Text excerpt Start Marker
Wednesday, December 2, 2009

But, why didn't I qualify?

It can be frustrating to learn that you don't qualify for a clinical trial that you were interested in.  The ad that you saw in the paper said that the research site was looking for someone willing to volunteer for a clinical trial for the condition that you have and you meet the criteria that the ad said were required in order to participate.  So, what's the deal?  Why didn't I work?

Actually, it's not that you didn't work at all.  It's actually that the clinical trial didn't work for you- it wasn't a good match for you.  You do have the condition and you do meet the criteria that were in the ad.  The problem is that all clinical trials have a long list of entry requirements that participants have to meet in order to be eligible to participate in it, so eligibility goes way beyond the condition that you have and the basic entry criteria for the trial.  It includes things like: lab criteria that have to be met, your past medical history, other symptoms that you may experience or how often you experience those symptoms, how long you've had that condition, and what other medications you are currently taking or even medications that you have taken recently- to name a few. These criteria exist for one reason only- to keep you safe and minimize risks to your health while you're in a trial.

Anyone conducting a clinical trial is required by law to ensure that a participant is a 100% match for a clinical trial testing an investigational medication (a medication that is not approved by the FDA).  If you aren't a match for the trial that you're interested in, it could mean that you might be more likely to have a reaction to the study medication, or your condition could worsen as a result of taking the study medication, among other reasons.  It's not that the research site doesn't want you for the trial, it's just that the researcher is doing her job and protecting your health and well-being, by not putting you in that specific trial.  If a trial isn't a good fit for you, always be sure to ask if there is another trial that might be a better match for you.  Clinical trials are like shoes, you have to try on a few for size before you find the one that fits you the best and that you will be able to wear for awhile!
Text excerpt End Marker
*Using the information*.
(1) According to the post on clinical trial eligibility, what is the one reason the entry criteria for clinical trials exist?
(2) Retype the part of the post on clinical trial eligibility between "But, why didn't" and "didn't I work?", inclusive.
Record extracts Start Marker
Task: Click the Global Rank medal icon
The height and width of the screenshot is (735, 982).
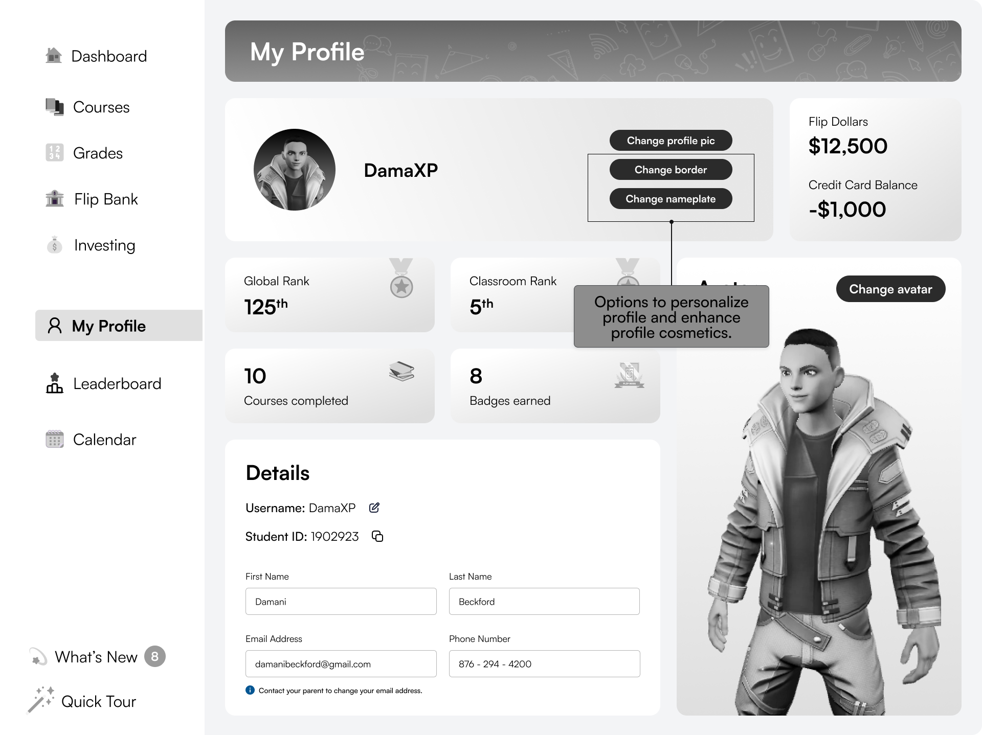Action: [x=401, y=279]
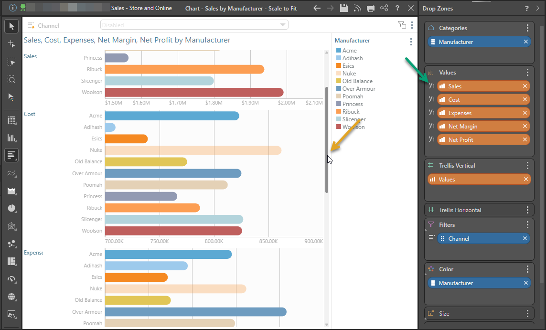Screen dimensions: 546x330
Task: Open the share icon in header
Action: point(384,8)
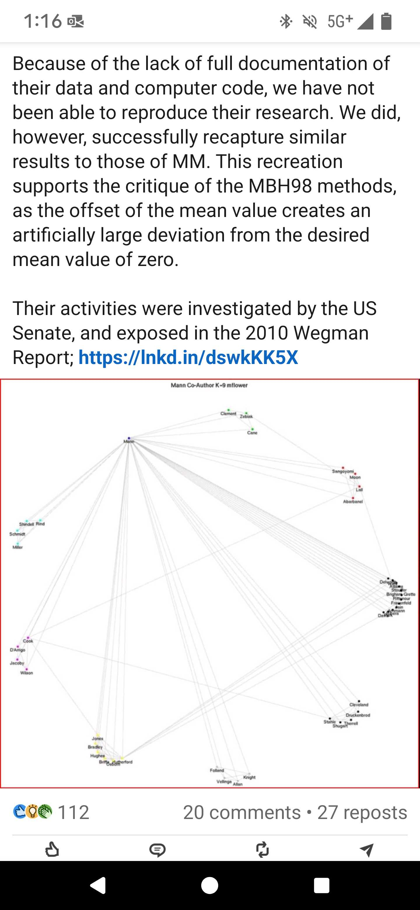The width and height of the screenshot is (420, 910).
Task: Tap the Comment speech bubble icon
Action: click(157, 850)
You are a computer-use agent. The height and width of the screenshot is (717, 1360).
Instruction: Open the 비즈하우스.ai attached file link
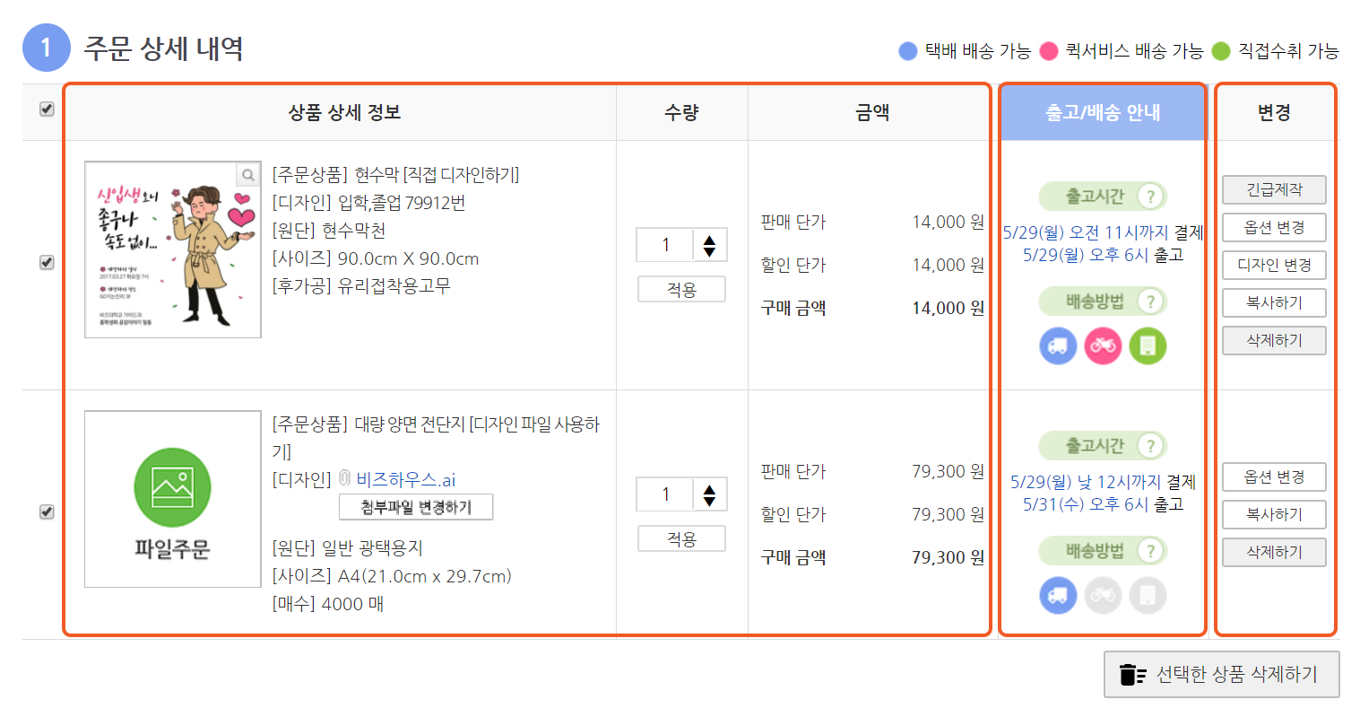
Record extracts End Marker
*Answers for the exercise*.
(1) To keep you safe and minimize risks to your health while you're in a trial.

(2)
But, why didn't I qualify?

It can be frustrating to learn that you don't qualify for a clinical trial that you were interested in.  The ad that you saw in the paper said that the research site was looking for someone willing to volunteer for a clinical trial for the condition that you have and you meet the criteria that the ad said were required in order to participate.  So, what's the deal?  Why didn't I work?